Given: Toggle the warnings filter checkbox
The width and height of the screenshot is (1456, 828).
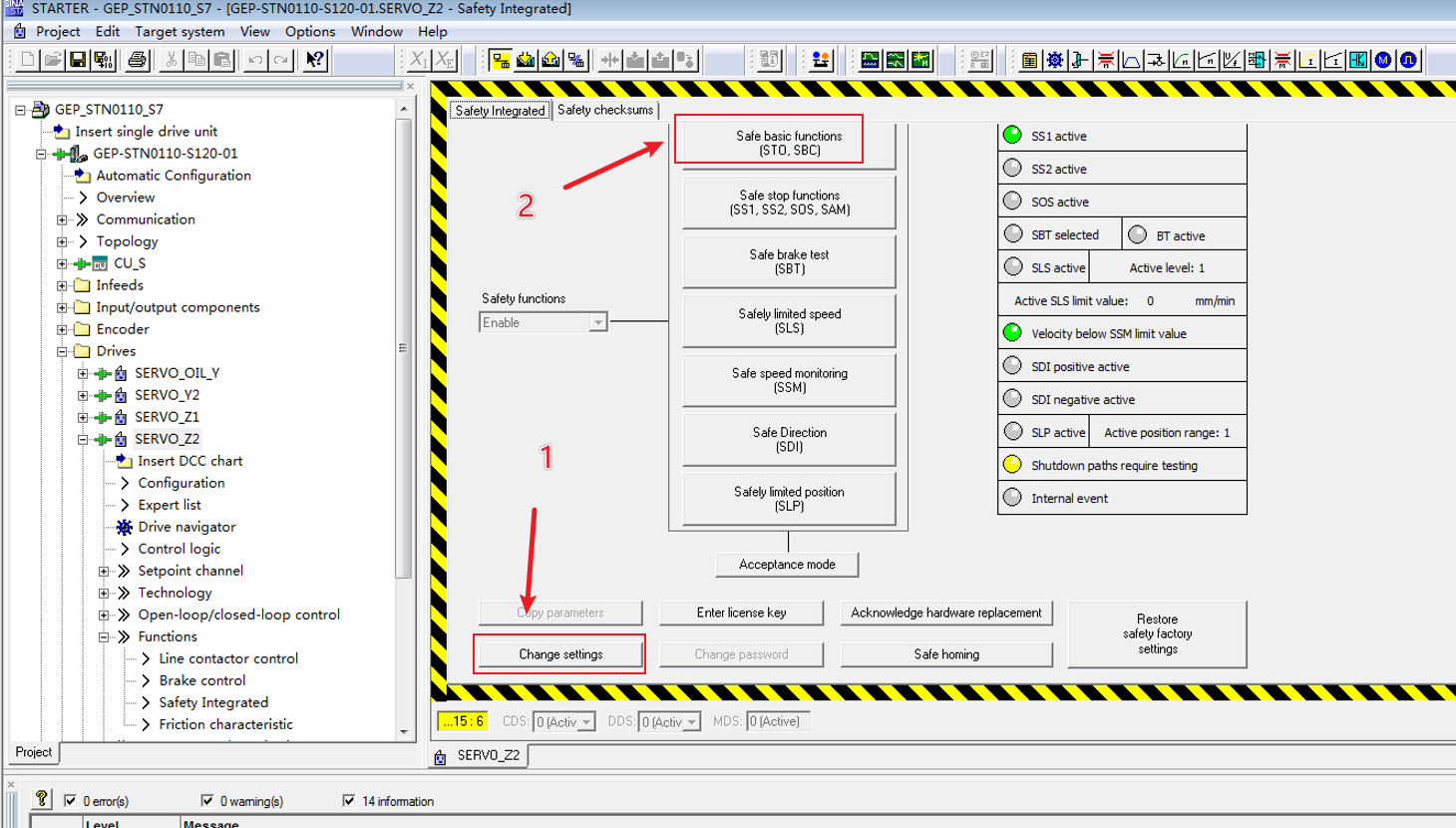Looking at the screenshot, I should pos(206,800).
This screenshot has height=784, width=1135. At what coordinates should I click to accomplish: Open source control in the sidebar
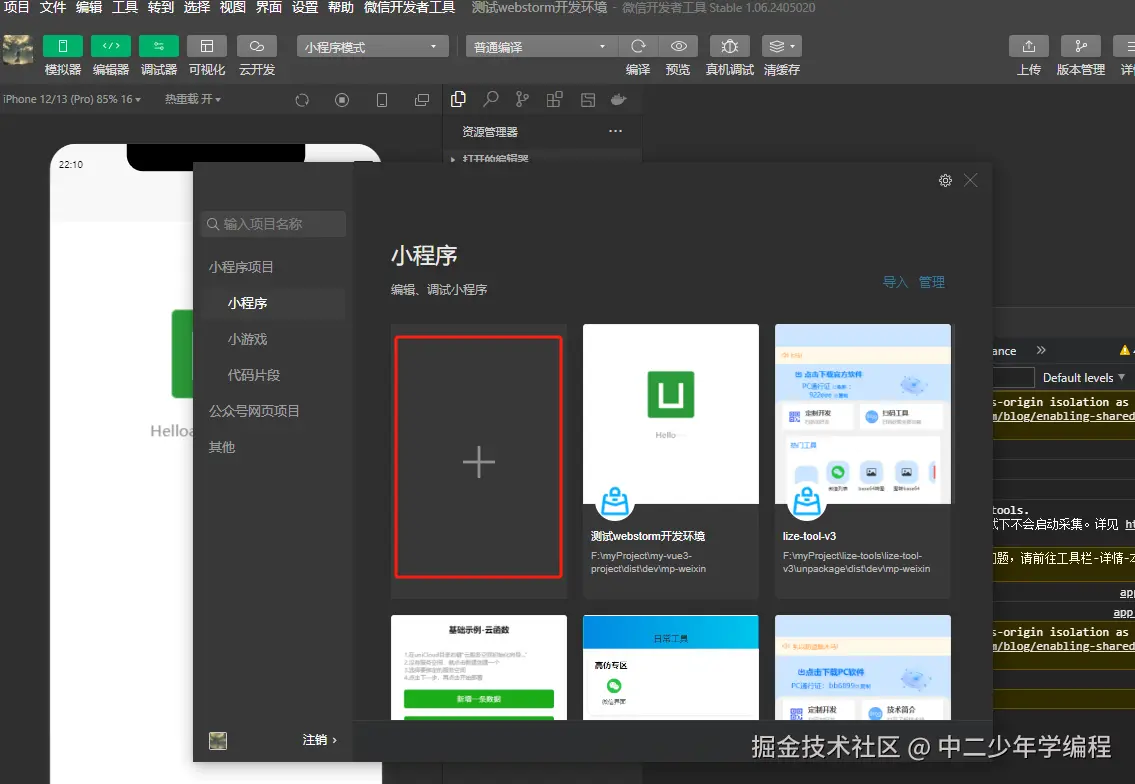tap(521, 99)
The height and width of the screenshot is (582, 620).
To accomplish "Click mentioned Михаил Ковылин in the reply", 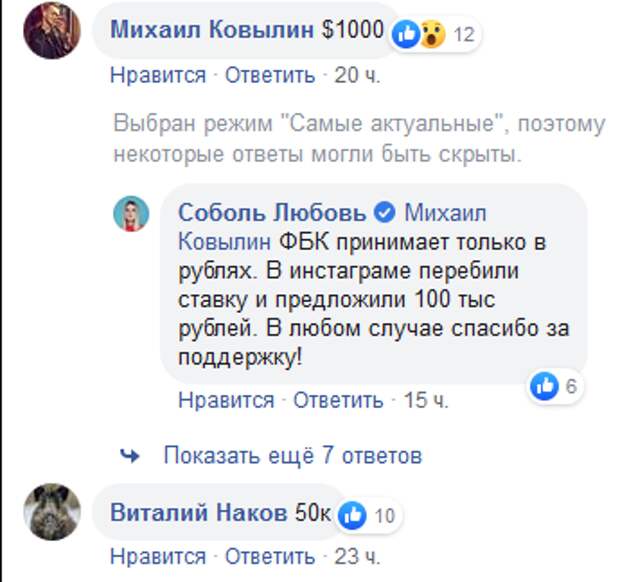I will click(330, 228).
++++++++++
Task description » Return the stretch of data that begins with the line showing "The width and" and goes on through the line showing "The height and", exactly, with pictures removed.

Response area »
The width and height of the screenshot is (1456, 828).
Looking at the screenshot, I should pos(206,800).
This screenshot has height=784, width=1135. At what coordinates should I click to accomplish: Open source control in the sidebar
tap(521, 99)
The height and width of the screenshot is (582, 620).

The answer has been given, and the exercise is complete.